Here are some ways to consider opening up to the possibility of having kids be truly themselves:
- Become number one fans of their passions in life.
As your child develops interests in certain things, encourage them by becoming fans along with them. You may not like Pokemon, chess, or comic books. But, if your children do then they want you to be a part of it. Not only are you giving the attention they crave, you are also building their self esteem.
- Teach them to be assertive
One way to avoid self-esteem issues later on in life is to make sure your child knows how to stand up for themselves. Teach them to express who they are without feeling bad about it. Teach them that it’s okay to be different from others, and to follow their own dreams, no matter what other kids think or say about it.
- Give them a challenge
Challenge your child to find what makes them tick. Encourage them to explore different subjects and topics, and don’t disallow something just because you might not be interested in it. Once you find where your child’s interests lie, give them the opportunity to learn more, exploring their favorite topics with different experiences.
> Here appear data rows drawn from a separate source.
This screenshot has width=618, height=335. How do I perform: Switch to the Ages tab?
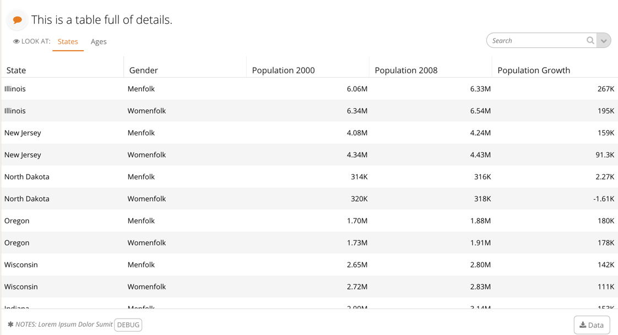point(99,41)
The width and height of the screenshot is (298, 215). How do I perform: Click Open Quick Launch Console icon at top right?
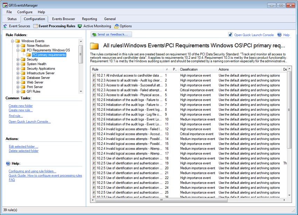(230, 35)
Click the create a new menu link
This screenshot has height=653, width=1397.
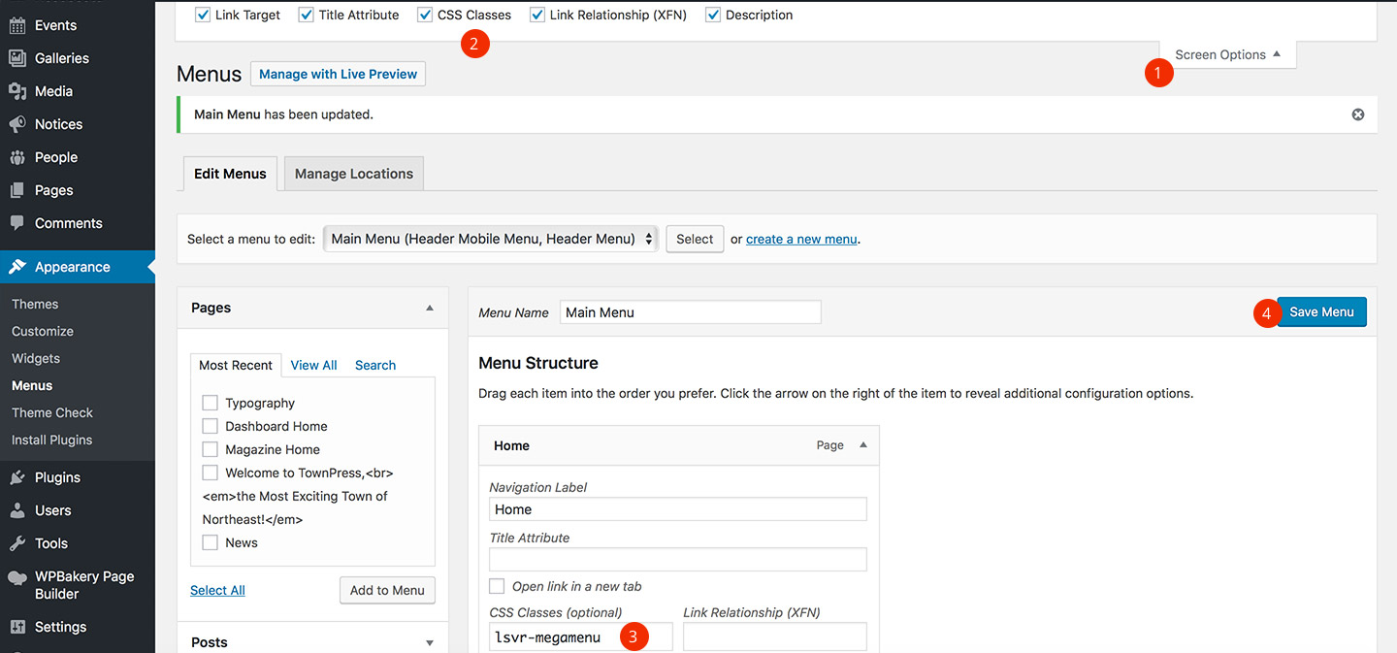(x=801, y=239)
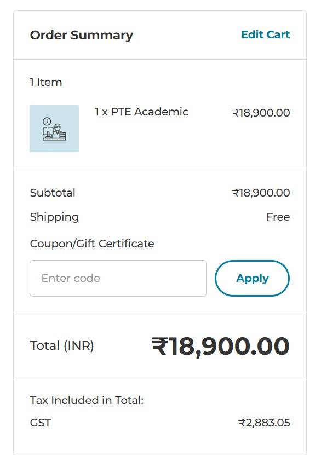Click the Edit Cart link
This screenshot has height=462, width=321.
[x=265, y=34]
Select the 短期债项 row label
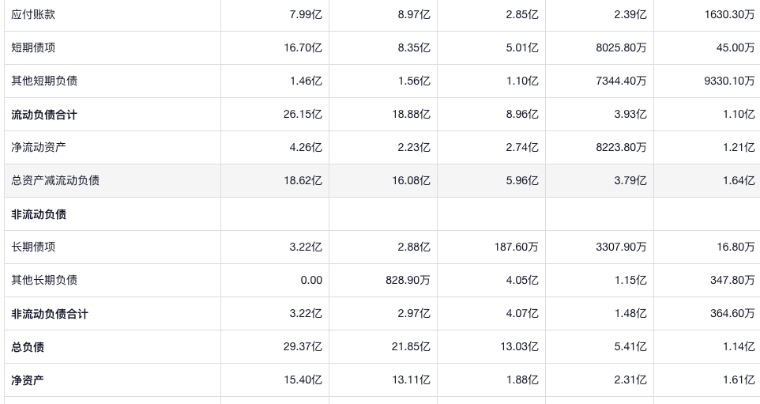This screenshot has width=760, height=404. tap(33, 47)
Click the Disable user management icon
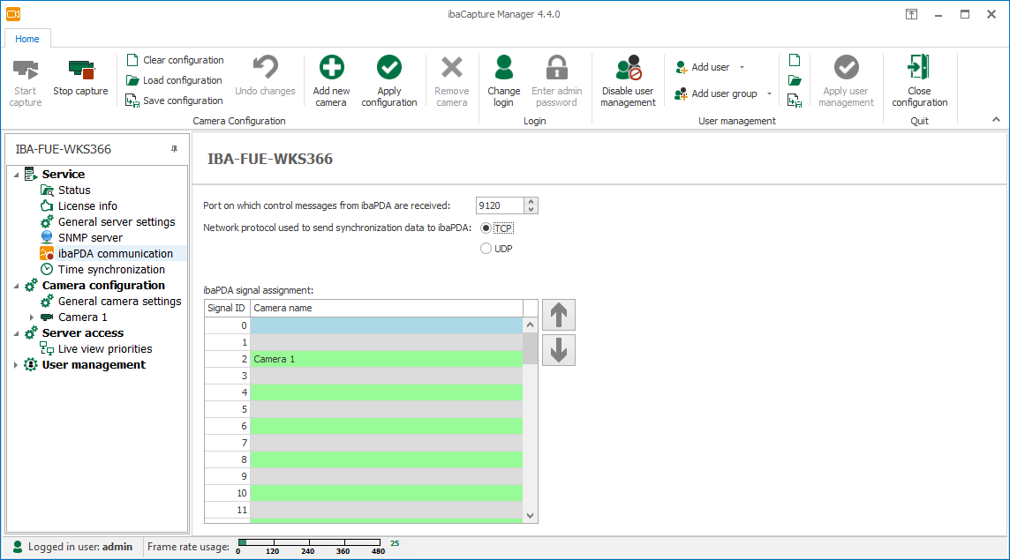Image resolution: width=1010 pixels, height=560 pixels. tap(628, 68)
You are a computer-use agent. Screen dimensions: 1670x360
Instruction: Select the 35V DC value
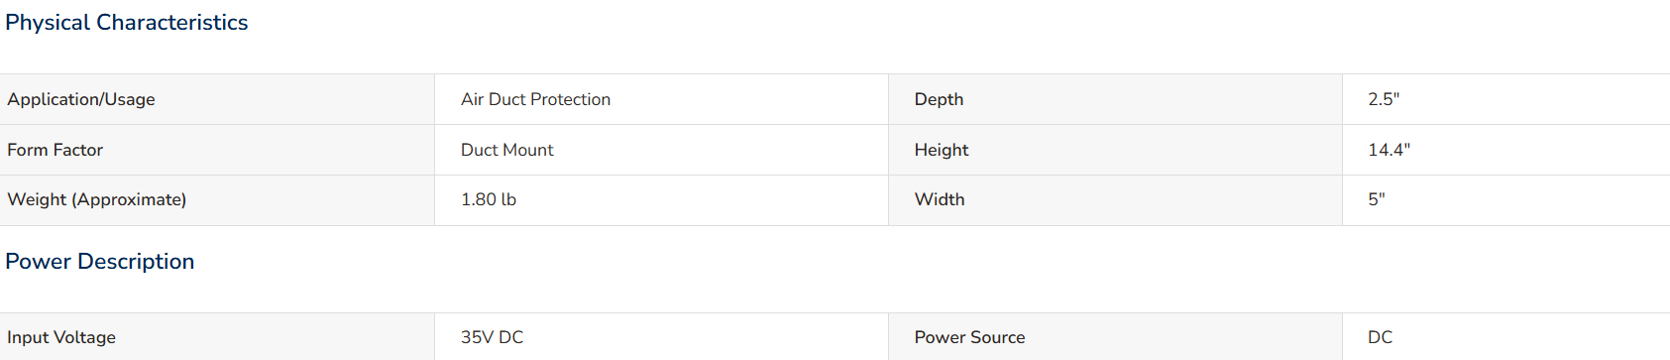(492, 337)
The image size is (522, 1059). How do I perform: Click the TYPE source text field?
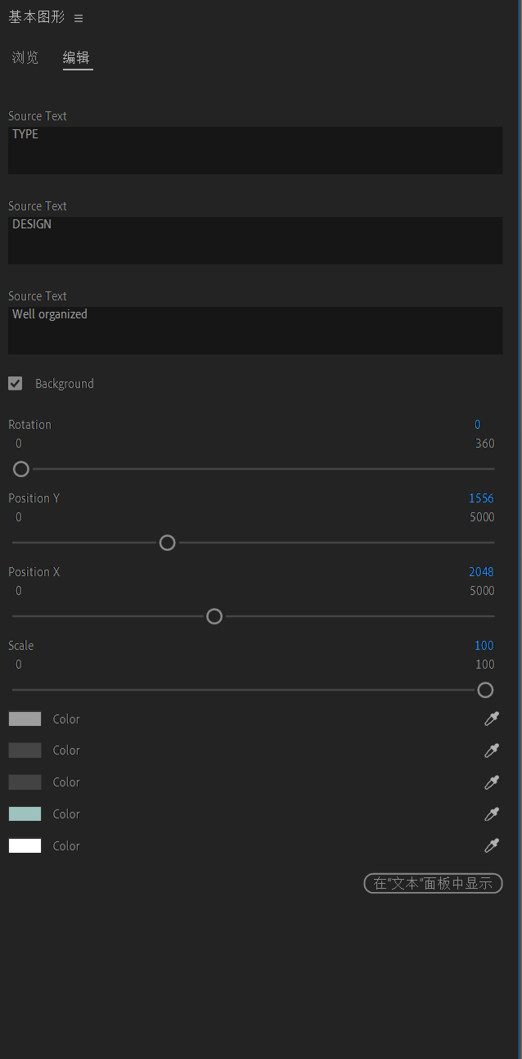255,151
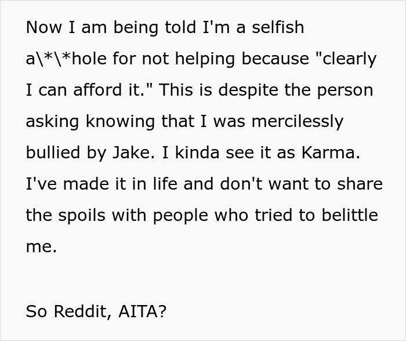Click the word "spoils"
Image resolution: width=406 pixels, height=341 pixels.
pyautogui.click(x=83, y=215)
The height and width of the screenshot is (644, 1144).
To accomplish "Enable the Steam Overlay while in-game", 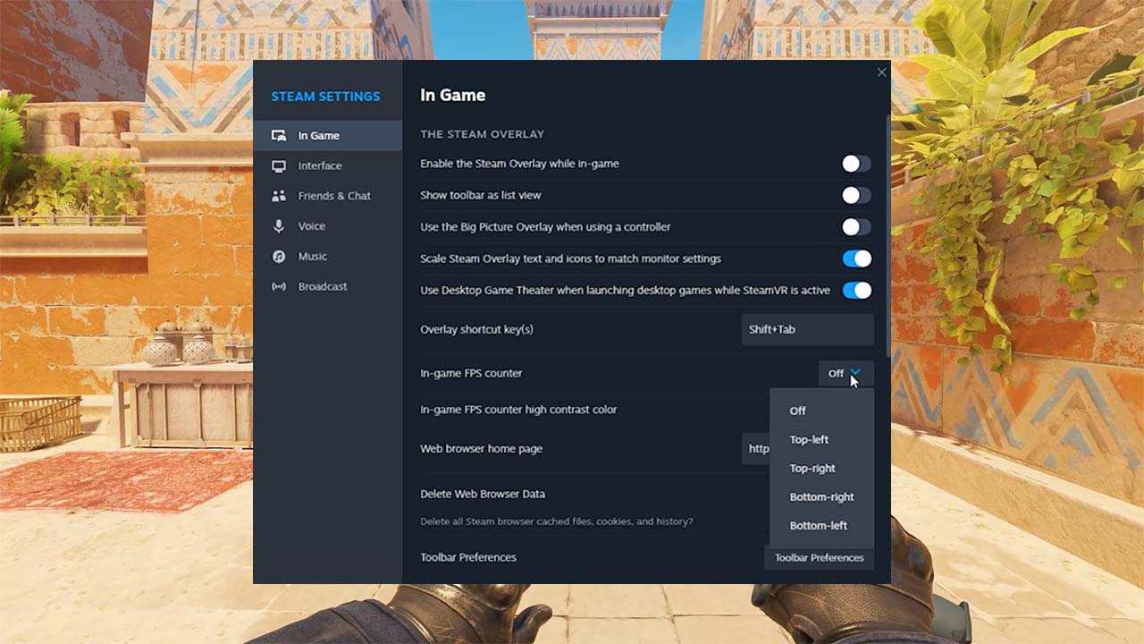I will [855, 164].
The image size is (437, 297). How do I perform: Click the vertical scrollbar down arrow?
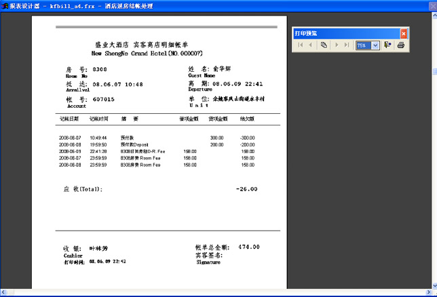pos(433,285)
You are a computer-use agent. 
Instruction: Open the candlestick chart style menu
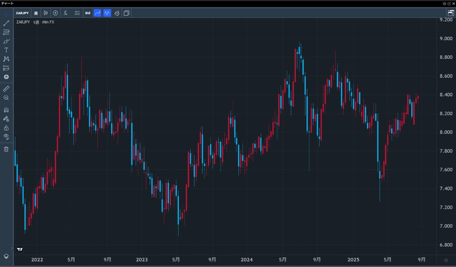46,13
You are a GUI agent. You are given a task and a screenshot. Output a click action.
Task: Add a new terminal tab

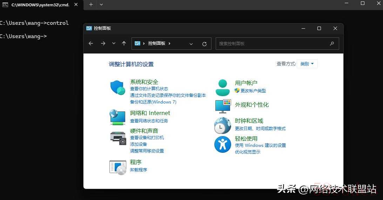tap(91, 5)
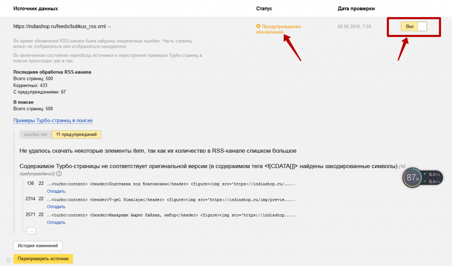This screenshot has width=452, height=266.
Task: Open the feed URL butikus_rss.xml row
Action: pos(59,26)
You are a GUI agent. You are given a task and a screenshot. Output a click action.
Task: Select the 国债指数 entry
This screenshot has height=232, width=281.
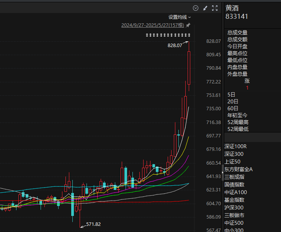234,185
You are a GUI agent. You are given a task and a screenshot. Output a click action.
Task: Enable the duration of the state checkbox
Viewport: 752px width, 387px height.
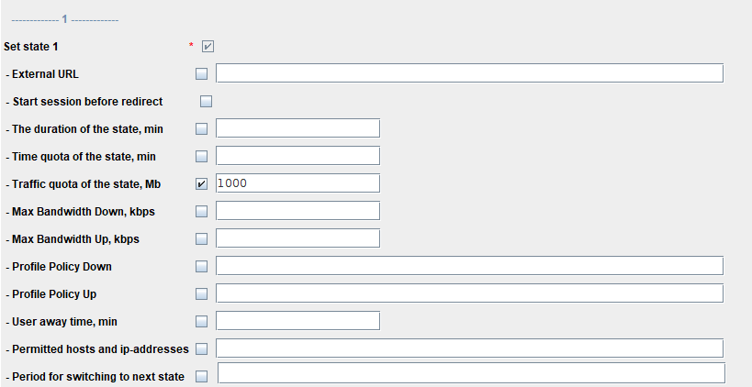tap(202, 129)
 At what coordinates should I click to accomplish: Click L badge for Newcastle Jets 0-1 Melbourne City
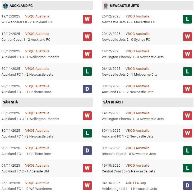point(187,71)
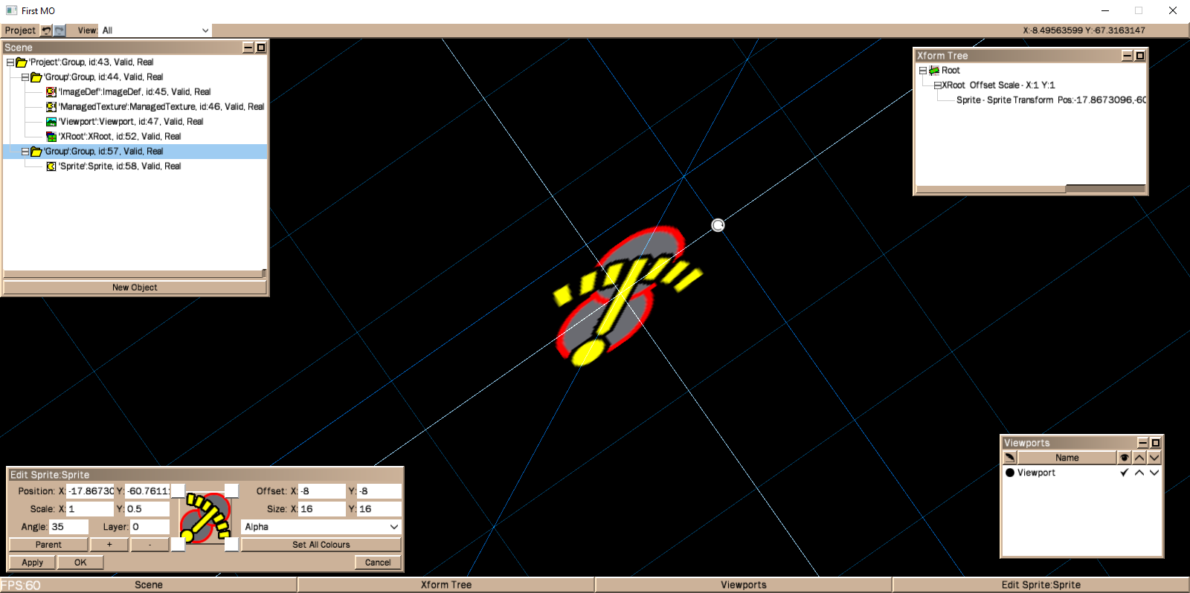Open the View filter dropdown
This screenshot has height=593, width=1190.
point(205,30)
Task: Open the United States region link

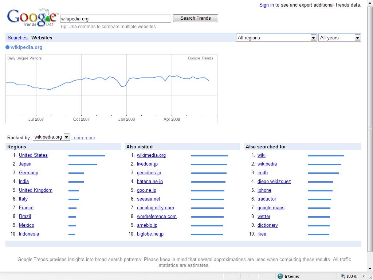Action: click(x=33, y=155)
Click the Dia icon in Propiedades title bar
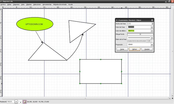Viewport: 174px width, 104px height. tap(117, 20)
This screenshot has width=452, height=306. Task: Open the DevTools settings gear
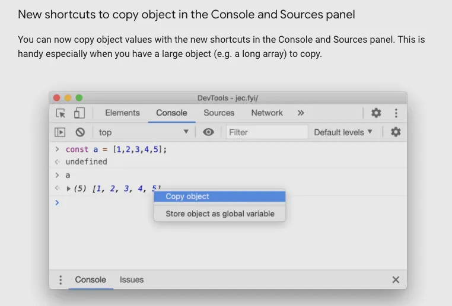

4. Earning and learning vs. “You’re so smart!”
Teach them that earning and learning is more important than the natural gifts they were born with. Many times, teachers or parents will get trapped into praising kids with the usual, “you’re so smart!” While it’s important to praise a job well done, “being smart” isn’t always about the intelligence that we’re born with.
- Attend their events
Make sure to attend events of things your child is passionate about. Do they play on a sports team, have dance recitals, or chess tournaments? When these events come around make it a point to take the whole family to support them.
This is a part of who your child is becoming and it is so encouraging to have the people they love most for their support.
- Give them a chance to make decisions
It may not always be a bad thing to allow your child to make a decision about what he wants for dinner that night or allow him to select his own clothes, just for that day. This would help them to develop decision making skills and independence.
Your children need and deserve love, acceptance, and respect regardless of what they do with, their hair, who they want to date, or which career they wish to pursue. When our children grow up connected to their own needs, they quite naturally connect to the needs of others. This paves the way for a truly fulfilling life for every child, as well as a wonderful and enduring parent-child relationship.